Entries from a dataset
___
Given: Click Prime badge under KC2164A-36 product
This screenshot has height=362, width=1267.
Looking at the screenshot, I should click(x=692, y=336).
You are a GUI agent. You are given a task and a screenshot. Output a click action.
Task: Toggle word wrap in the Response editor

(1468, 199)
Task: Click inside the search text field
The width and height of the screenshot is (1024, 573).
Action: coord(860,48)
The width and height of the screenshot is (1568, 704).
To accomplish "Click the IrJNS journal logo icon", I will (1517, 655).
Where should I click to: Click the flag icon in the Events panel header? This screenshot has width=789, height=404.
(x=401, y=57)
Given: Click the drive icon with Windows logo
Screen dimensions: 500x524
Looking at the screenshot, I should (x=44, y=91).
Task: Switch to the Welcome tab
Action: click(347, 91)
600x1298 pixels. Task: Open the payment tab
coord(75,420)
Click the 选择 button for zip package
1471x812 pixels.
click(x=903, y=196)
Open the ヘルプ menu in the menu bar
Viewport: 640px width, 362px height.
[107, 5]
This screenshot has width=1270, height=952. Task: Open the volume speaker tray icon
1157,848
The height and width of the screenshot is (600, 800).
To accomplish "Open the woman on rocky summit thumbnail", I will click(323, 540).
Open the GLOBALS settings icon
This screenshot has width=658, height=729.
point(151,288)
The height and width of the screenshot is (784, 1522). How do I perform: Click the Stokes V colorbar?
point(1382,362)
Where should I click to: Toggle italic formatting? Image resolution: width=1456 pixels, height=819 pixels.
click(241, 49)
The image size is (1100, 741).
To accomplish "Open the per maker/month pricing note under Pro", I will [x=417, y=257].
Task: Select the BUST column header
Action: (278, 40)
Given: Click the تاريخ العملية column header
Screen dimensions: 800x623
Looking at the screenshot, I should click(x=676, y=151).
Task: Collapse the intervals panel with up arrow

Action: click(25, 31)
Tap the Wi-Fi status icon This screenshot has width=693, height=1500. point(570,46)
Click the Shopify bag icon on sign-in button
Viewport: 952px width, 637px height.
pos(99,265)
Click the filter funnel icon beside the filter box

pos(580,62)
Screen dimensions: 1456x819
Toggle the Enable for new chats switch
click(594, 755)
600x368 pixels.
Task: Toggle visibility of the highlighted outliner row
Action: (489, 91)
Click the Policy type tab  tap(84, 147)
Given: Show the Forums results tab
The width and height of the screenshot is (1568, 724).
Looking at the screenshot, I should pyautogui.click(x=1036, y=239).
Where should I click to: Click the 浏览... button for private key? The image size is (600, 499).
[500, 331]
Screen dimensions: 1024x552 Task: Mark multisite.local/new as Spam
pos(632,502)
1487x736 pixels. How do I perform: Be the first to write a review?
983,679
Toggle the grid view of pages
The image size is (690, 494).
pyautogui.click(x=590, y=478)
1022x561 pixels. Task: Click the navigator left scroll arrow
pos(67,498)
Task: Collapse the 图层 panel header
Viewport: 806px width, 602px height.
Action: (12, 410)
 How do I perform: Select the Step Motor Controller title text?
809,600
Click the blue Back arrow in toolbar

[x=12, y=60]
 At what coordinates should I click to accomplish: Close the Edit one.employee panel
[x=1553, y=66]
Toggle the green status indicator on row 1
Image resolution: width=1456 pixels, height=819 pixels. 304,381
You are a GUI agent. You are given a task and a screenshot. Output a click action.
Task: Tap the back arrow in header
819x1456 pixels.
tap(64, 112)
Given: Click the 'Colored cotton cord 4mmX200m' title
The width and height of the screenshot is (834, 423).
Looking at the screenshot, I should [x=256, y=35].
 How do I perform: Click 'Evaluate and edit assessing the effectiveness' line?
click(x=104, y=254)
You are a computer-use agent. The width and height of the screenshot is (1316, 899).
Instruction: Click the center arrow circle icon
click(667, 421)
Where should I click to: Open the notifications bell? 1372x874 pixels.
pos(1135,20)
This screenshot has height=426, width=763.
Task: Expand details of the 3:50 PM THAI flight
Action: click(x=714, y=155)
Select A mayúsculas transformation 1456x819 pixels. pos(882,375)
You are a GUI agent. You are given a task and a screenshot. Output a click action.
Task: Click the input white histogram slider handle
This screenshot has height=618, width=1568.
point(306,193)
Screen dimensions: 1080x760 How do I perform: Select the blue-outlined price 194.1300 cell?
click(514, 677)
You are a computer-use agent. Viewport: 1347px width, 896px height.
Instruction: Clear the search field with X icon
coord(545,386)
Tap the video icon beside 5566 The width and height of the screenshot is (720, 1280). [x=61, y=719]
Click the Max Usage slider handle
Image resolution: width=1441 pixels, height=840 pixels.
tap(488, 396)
___
Instructions to follow
Revise the records above, changing "Screen dimensions" to "Display size" and leaving everything else the same.

Output of the exercise
Given: Click Prime badge under KC2164A-36 product
This screenshot has height=362, width=1267.
Looking at the screenshot, I should click(x=692, y=336).
You are a GUI agent. You are given a task and a screenshot. Output a click action.
Task: Toggle word wrap in the Response editor

(1468, 199)
Task: Click inside the search text field
The width and height of the screenshot is (1024, 573).
Action: coord(860,48)
The width and height of the screenshot is (1568, 704).
To accomplish "Click the IrJNS journal logo icon", I will (1517, 655).
Where should I click to: Click the flag icon in the Events panel header? This screenshot has width=789, height=404.
(x=401, y=57)
Given: Click the drive icon with Windows logo
Display size: 500x524
Looking at the screenshot, I should (x=44, y=91).
Task: Switch to the Welcome tab
Action: click(347, 91)
600x1298 pixels. Task: Open the payment tab
coord(75,420)
Click the 选择 button for zip package
1471x812 pixels.
click(x=903, y=196)
Open the ヘルプ menu in the menu bar
Viewport: 640px width, 362px height.
[107, 5]
This screenshot has width=1270, height=952. Task: Open the volume speaker tray icon
1157,848
The height and width of the screenshot is (600, 800).
To accomplish "Open the woman on rocky summit thumbnail", I will click(323, 540).
Open the GLOBALS settings icon
This screenshot has width=658, height=729.
point(151,288)
The height and width of the screenshot is (784, 1522). How do I perform: Click the Stokes V colorbar?
point(1382,362)
Where should I click to: Toggle italic formatting? Image resolution: width=1456 pixels, height=819 pixels.
click(241, 49)
The image size is (1100, 741).
To accomplish "Open the per maker/month pricing note under Pro", I will [x=417, y=257].
Task: Select the BUST column header
Action: (278, 40)
Given: Click the تاريخ العملية column header
Display size: 800x623
Looking at the screenshot, I should click(x=676, y=151).
Task: Collapse the intervals panel with up arrow

Action: click(25, 31)
Tap the Wi-Fi status icon This screenshot has width=693, height=1500. point(570,46)
Click the Shopify bag icon on sign-in button
Viewport: 952px width, 637px height.
pos(99,265)
Click the filter funnel icon beside the filter box

pos(580,62)
Display size: 1456x819
Toggle the Enable for new chats switch
click(594, 755)
600x368 pixels.
Task: Toggle visibility of the highlighted outliner row
Action: (489, 91)
Click the Policy type tab  tap(84, 147)
Given: Show the Forums results tab
The width and height of the screenshot is (1568, 724).
Looking at the screenshot, I should pyautogui.click(x=1036, y=239).
Where should I click to: Click the 浏览... button for private key? The image size is (600, 499).
[500, 331]
Display size: 1024x552 Task: Mark multisite.local/new as Spam
pos(632,502)
1487x736 pixels. How do I perform: Be the first to write a review?
983,679
Toggle the grid view of pages
The image size is (690, 494).
pyautogui.click(x=590, y=478)
1022x561 pixels. Task: Click the navigator left scroll arrow
pos(67,498)
Task: Collapse the 图层 panel header
Viewport: 806px width, 602px height.
Action: (12, 410)
 How do I perform: Select the Step Motor Controller title text?
809,600
Click the blue Back arrow in toolbar

[x=12, y=60]
 At what coordinates should I click to accomplish: Close the Edit one.employee panel
[x=1553, y=66]
Toggle the green status indicator on row 1
Image resolution: width=1456 pixels, height=819 pixels. 304,381
You are a GUI agent. You are given a task and a screenshot. Output a click action.
Task: Tap the back arrow in header
819x1456 pixels.
tap(64, 112)
Given: Click the 'Colored cotton cord 4mmX200m' title
The width and height of the screenshot is (834, 423).
Looking at the screenshot, I should [x=256, y=35].
 How do I perform: Click 'Evaluate and edit assessing the effectiveness' line?
click(x=104, y=254)
You are a computer-use agent. The width and height of the screenshot is (1316, 899).
Instruction: Click the center arrow circle icon
click(667, 421)
Where should I click to: Open the notifications bell? 1372x874 pixels.
pos(1135,20)
This screenshot has height=426, width=763.
Task: Expand details of the 3:50 PM THAI flight
Action: click(x=714, y=155)
Select A mayúsculas transformation 1456x819 pixels. pos(882,375)
You are a GUI agent. You are given a task and a screenshot. Output a click action.
Task: Click the input white histogram slider handle
This screenshot has height=618, width=1568.
point(306,193)
Display size: 1080x760 How do I perform: Select the blue-outlined price 194.1300 cell?
click(514, 677)
You are a computer-use agent. Viewport: 1347px width, 896px height.
Instruction: Clear the search field with X icon
coord(545,386)
Tap the video icon beside 5566 The width and height of the screenshot is (720, 1280). [x=61, y=719]
Click the Max Usage slider handle
Image resolution: width=1441 pixels, height=840 pixels.
tap(488, 396)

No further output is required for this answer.